Design

O Curso de Desenho Industrial na Escola de Belas Artes da UFBA foi inaugurado em 18 de março de 1991, em Reunião Extraordinária presidida pela então Diretora, Professora Márcia Magno Baptista. Foi resultado do trabalho da equipe formado pelos Professores Juarez Marialva Tito Martins Paraiso, Gisélia Figueiredo Passos, Carmem Celeste de Carvalho, Sônia Lúcia Rangel, Maria Virgínia Gordilho Martins, Robério Marcelo Rodrigues Ribeiro, Selma Fraga Costa Ludwig e a Técnica Angela Fialho.

Com Carga Horária de 3.300 horas e 47 Disciplinas, o curso foi criado com um perfil adequado à disponibilidade Docente da Escola de Belas Artes, preenchendo o espaço deixado pela saída do curso de Arquitetura.

Tendo em vista fazer parte de uma Escola de Belas Artes, o Curso de Design possui importante base nas diversas técnicas de desenho, representação gráfica, gravuras, pintura e escultura, diferencial apontado por muitos de seus egressos e docentes. Com forte inserção nas artes gráficas, em virtude de sua origem, o curso forma especialmente profissionais atuantes em projetos de identidade visual, design editorial, design de embalagem e comunicação visual (sinalização). Contudo, nos últimos anos, muito por ocasião da atualização do corpo docente e das mudanças do mundo contemporâneo, tem surgido muitos projetos em áreas diversas como design de mobiliário, design de aplicativos mobile, projetos em gestão de design, design e artesanato, dentre outros.

O Curso de Desenho Industrial, designação recebida em sua criação, fecha seu primeiro ciclo formando em agosto de 1995 a sua primeira estudante. Em 21 de novembro de 1997 o curso obteve seu reconhecimento. Atualmente com o nome de Curso de Design (com habilitação em programação visual), assim como os demais cursos da EBA, está em processo de reforma curricular, com proposta de tornar-se CURSO DE DESIGN, sem habilitação, configurando-se na mais profunda e importante reformulação de sua história, que, ancorada em sua memória recente, constrói o presente com um olhar para o futuro.

CAMPO DE ATUAÇÃO

O campo de atuação do designer é amplo e interdisciplinar. Sua prática inicia-se em atividades operacionais e técnicas e se expande para atuações mais estratégicas e inovadoras. Neste sentido, limitar a formação desse profissional configura-se um equívoco. O profissional de design é um profissional em constante mutação. Ele precisa estar conectado com as coisas do mundo, com as novas teorias de sua área e de áreas correlatas, precisa estar atualizado quanto a novas metodologias projetuais, novos processos de produção e novas tecnologias. O profissional de design é aquele que transita da conformação de novos artefatos (bi e tridimensionais), passando pela promoção de experiências do público com novos serviços e chegando na mediação de processos para inovação nas organizações, comunidades e poder público. Conhecimento, sensibilidade e trabalho serão então os ingredientes para um bom profissional, que crescerá cada vez mais ao tomar consciência de que, como em tudo na vida, deverá buscar parcerias com os diversos profissionais das áreas afins – Arquitetos, Engenheiros, Artistas Visuais, Gráficos, Museólogos, Pedreiros, Eletricistas, Pintores, Marceneiros, Cientistas da Computação, Administradores, Marqueteiros, Sociólogos, Antropólogos – buscando uma atuação de alto nível e bons resultados.
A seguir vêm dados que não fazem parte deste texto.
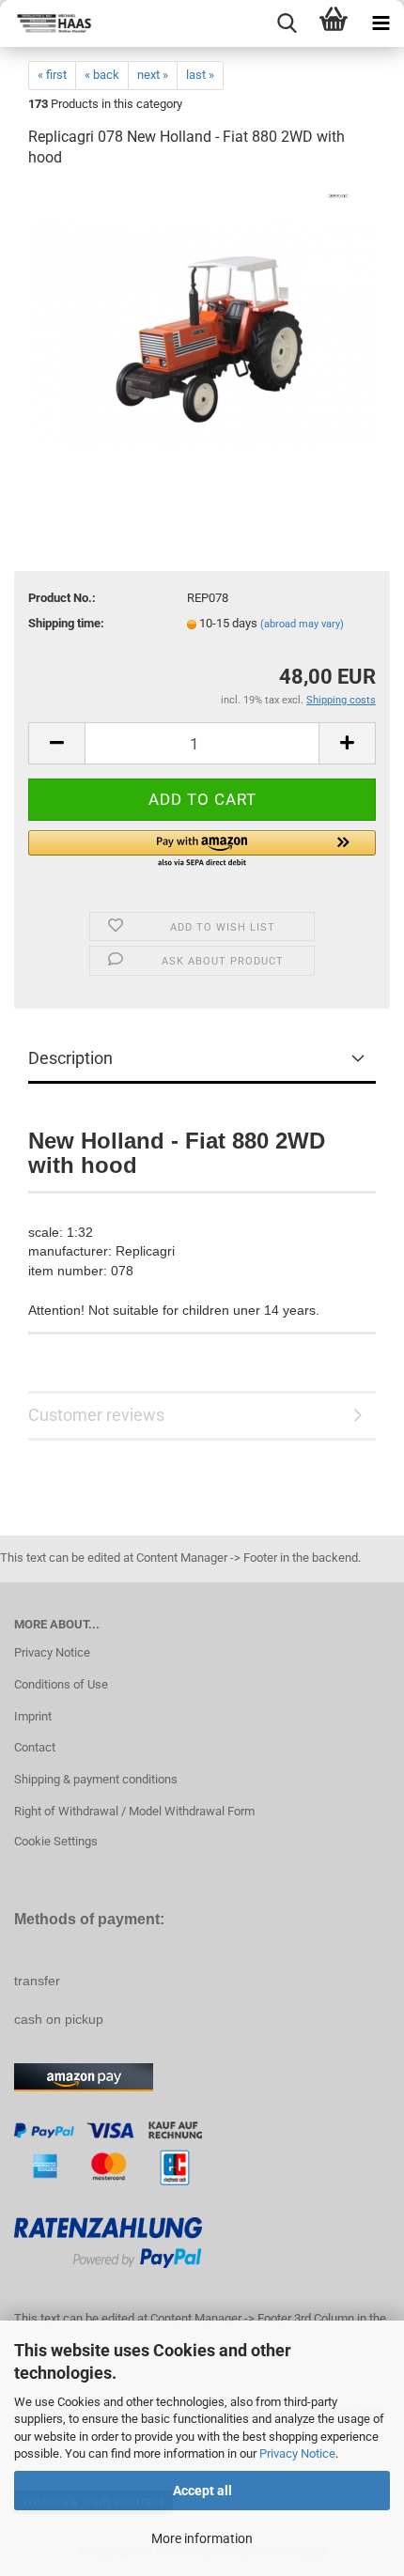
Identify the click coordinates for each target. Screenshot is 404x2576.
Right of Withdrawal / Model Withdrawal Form (134, 1811)
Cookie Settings (56, 1841)
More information (202, 2538)
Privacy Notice (297, 2453)
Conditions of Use (61, 1684)
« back (102, 75)
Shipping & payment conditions (96, 1779)
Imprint (33, 1716)
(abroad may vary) (302, 624)
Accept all (202, 2490)
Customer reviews (96, 1415)
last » (200, 75)
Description (70, 1058)
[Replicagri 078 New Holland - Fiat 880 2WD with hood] (202, 326)
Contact (34, 1747)
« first (52, 75)
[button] (202, 850)
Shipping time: (66, 623)
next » (152, 75)
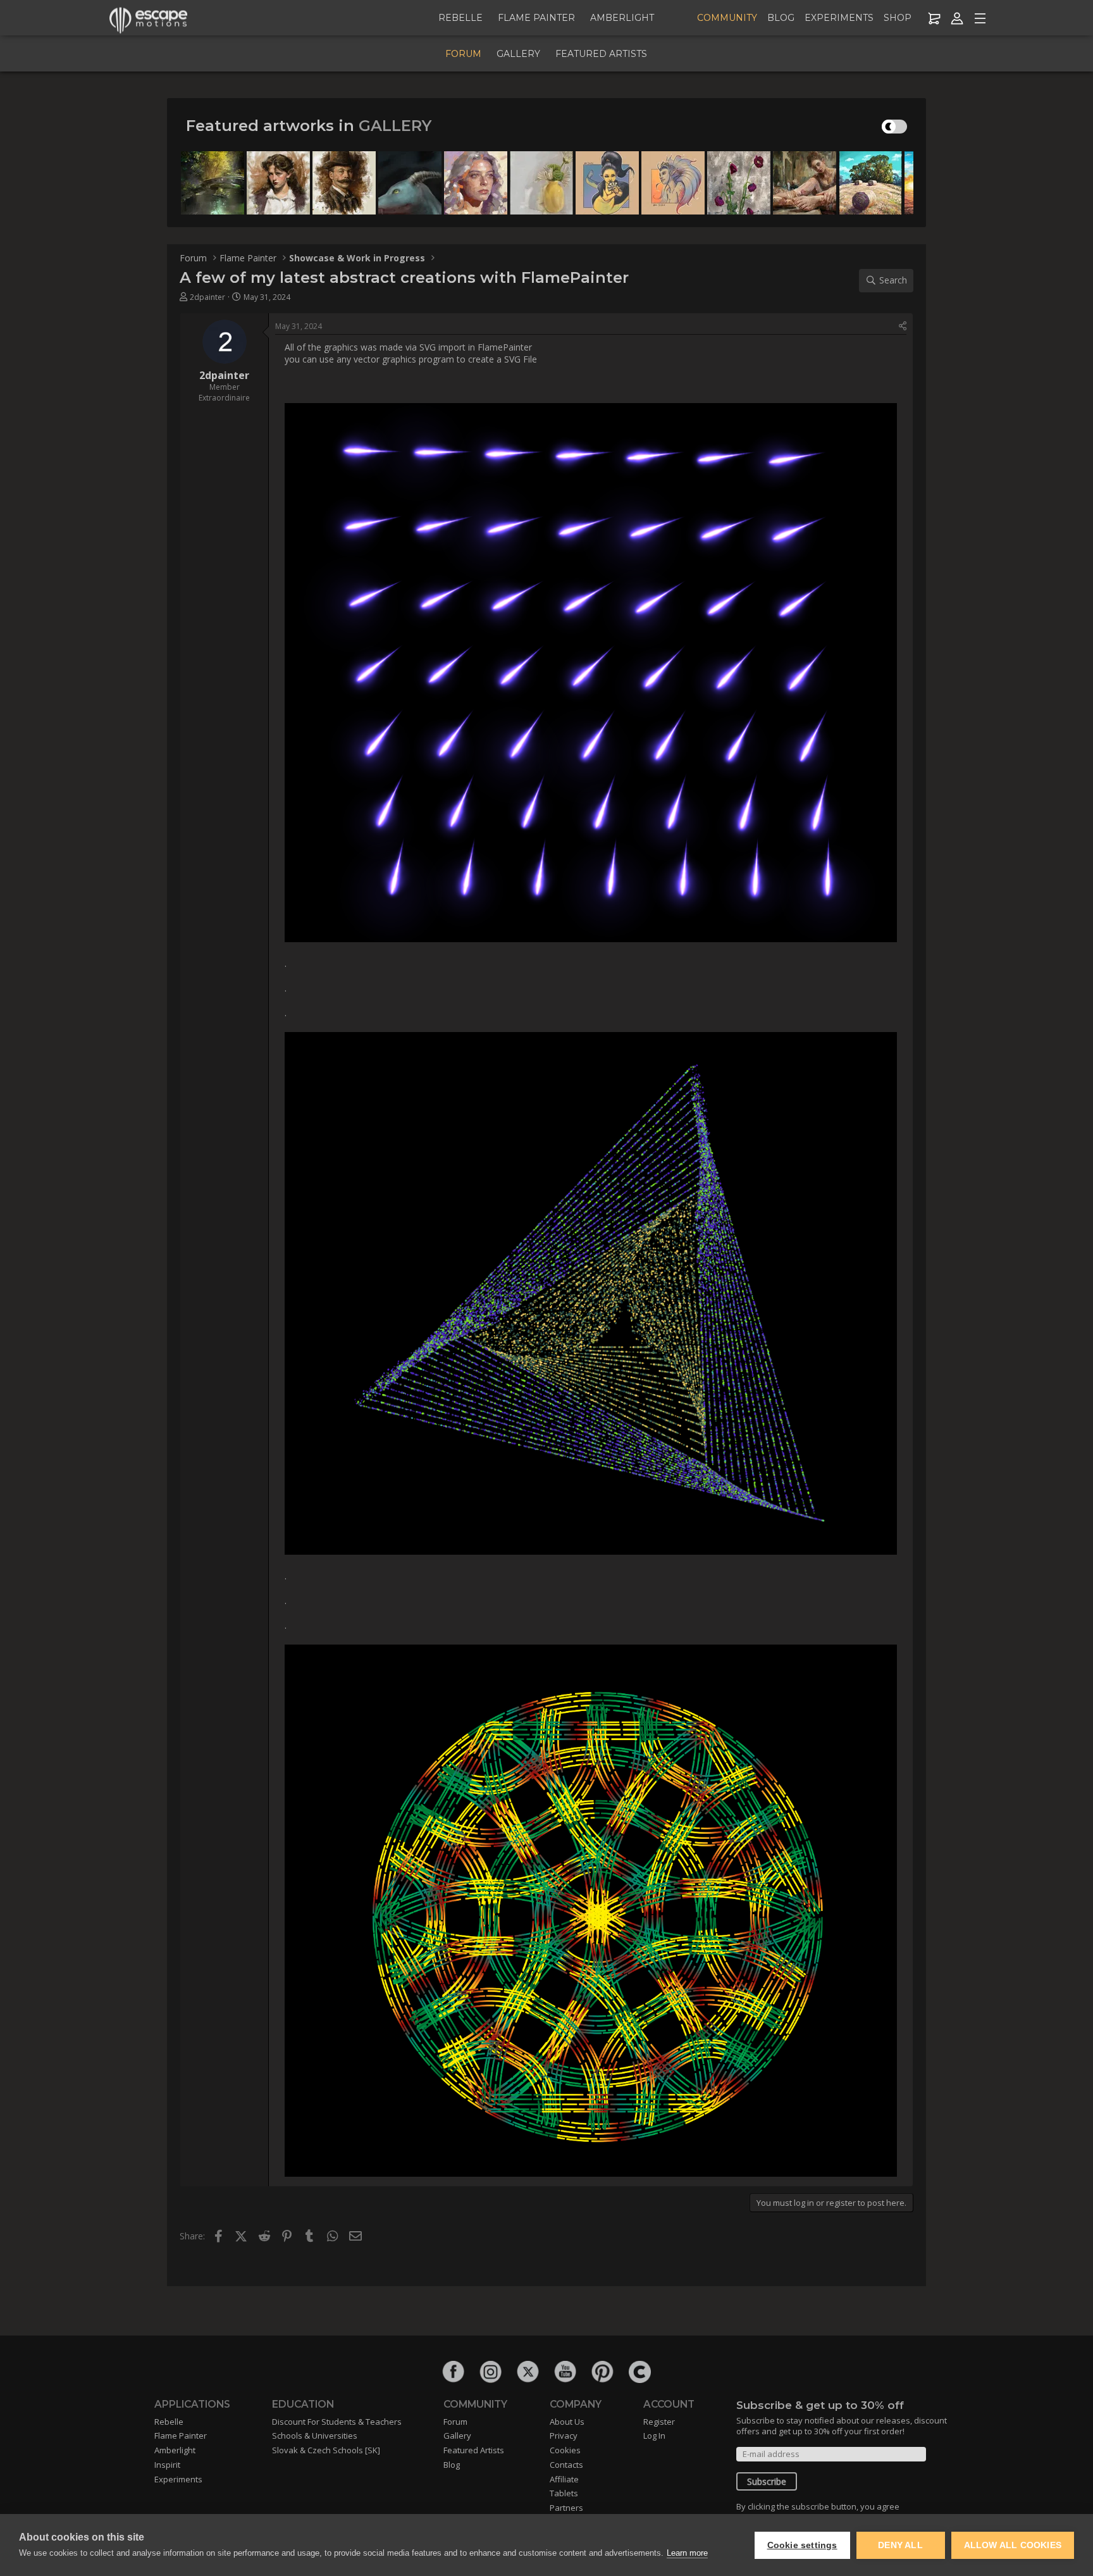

Muitos são os tipos de projeto nos quais o designer pode atuar. Muitas são as possibilidades tanto no nível operacional (técnico) como no estratégico (gestão de processos). Algumas das atividades consolidadas na atualidade são: Design gráfico, Design de Produtos, Design de Moda e Acessórios, Design da experiência do usuário e Gestão de Design.